**EXCERPTED RECORDS**:
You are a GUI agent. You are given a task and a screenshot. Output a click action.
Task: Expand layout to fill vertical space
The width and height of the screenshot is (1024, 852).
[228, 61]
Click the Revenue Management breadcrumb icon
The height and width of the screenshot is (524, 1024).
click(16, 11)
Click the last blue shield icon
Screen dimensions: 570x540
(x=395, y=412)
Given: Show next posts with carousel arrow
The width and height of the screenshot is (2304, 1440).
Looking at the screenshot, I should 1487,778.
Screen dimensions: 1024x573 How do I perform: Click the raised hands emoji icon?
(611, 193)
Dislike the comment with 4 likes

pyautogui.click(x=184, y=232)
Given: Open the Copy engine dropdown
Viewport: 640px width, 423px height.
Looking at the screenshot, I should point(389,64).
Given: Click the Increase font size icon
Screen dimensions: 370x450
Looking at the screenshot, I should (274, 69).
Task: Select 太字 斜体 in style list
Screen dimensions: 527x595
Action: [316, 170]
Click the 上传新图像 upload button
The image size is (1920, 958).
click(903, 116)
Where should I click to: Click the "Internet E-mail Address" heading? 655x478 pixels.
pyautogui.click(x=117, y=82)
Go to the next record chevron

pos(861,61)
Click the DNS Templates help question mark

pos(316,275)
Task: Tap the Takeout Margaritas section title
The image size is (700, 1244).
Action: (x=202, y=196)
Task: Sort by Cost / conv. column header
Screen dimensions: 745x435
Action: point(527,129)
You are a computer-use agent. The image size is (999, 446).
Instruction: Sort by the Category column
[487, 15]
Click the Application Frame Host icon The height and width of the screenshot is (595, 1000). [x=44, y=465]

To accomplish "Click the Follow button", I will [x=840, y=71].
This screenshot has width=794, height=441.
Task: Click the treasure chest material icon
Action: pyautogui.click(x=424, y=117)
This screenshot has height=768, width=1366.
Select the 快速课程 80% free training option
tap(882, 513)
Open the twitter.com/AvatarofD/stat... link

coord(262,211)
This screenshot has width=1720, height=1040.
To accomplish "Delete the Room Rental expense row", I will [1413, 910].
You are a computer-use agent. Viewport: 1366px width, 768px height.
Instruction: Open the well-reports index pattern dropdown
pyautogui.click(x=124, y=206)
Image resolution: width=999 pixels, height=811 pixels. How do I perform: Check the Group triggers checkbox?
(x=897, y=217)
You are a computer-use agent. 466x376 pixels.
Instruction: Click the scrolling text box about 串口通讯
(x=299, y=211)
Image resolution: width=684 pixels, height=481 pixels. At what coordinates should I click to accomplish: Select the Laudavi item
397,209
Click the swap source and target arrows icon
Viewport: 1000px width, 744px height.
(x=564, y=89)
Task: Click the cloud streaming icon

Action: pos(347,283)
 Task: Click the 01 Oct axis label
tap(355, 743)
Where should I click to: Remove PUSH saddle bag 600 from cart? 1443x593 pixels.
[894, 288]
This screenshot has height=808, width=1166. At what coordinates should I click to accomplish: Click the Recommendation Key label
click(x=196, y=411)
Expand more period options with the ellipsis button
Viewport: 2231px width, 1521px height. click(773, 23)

**WHAT YOU ARE ASKED TO DO**:
Please restate, exactly as written, the line that holds "Where should I click to: Remove" and all remaining lines of the data above, and only those.

**ANSWER TO THIS TASK**:
Where should I click to: Remove PUSH saddle bag 600 from cart? 1443x593 pixels.
[894, 288]
This screenshot has height=808, width=1166. At what coordinates should I click to accomplish: Click the Recommendation Key label
click(x=196, y=411)
Expand more period options with the ellipsis button
Viewport: 2231px width, 1521px height. click(773, 23)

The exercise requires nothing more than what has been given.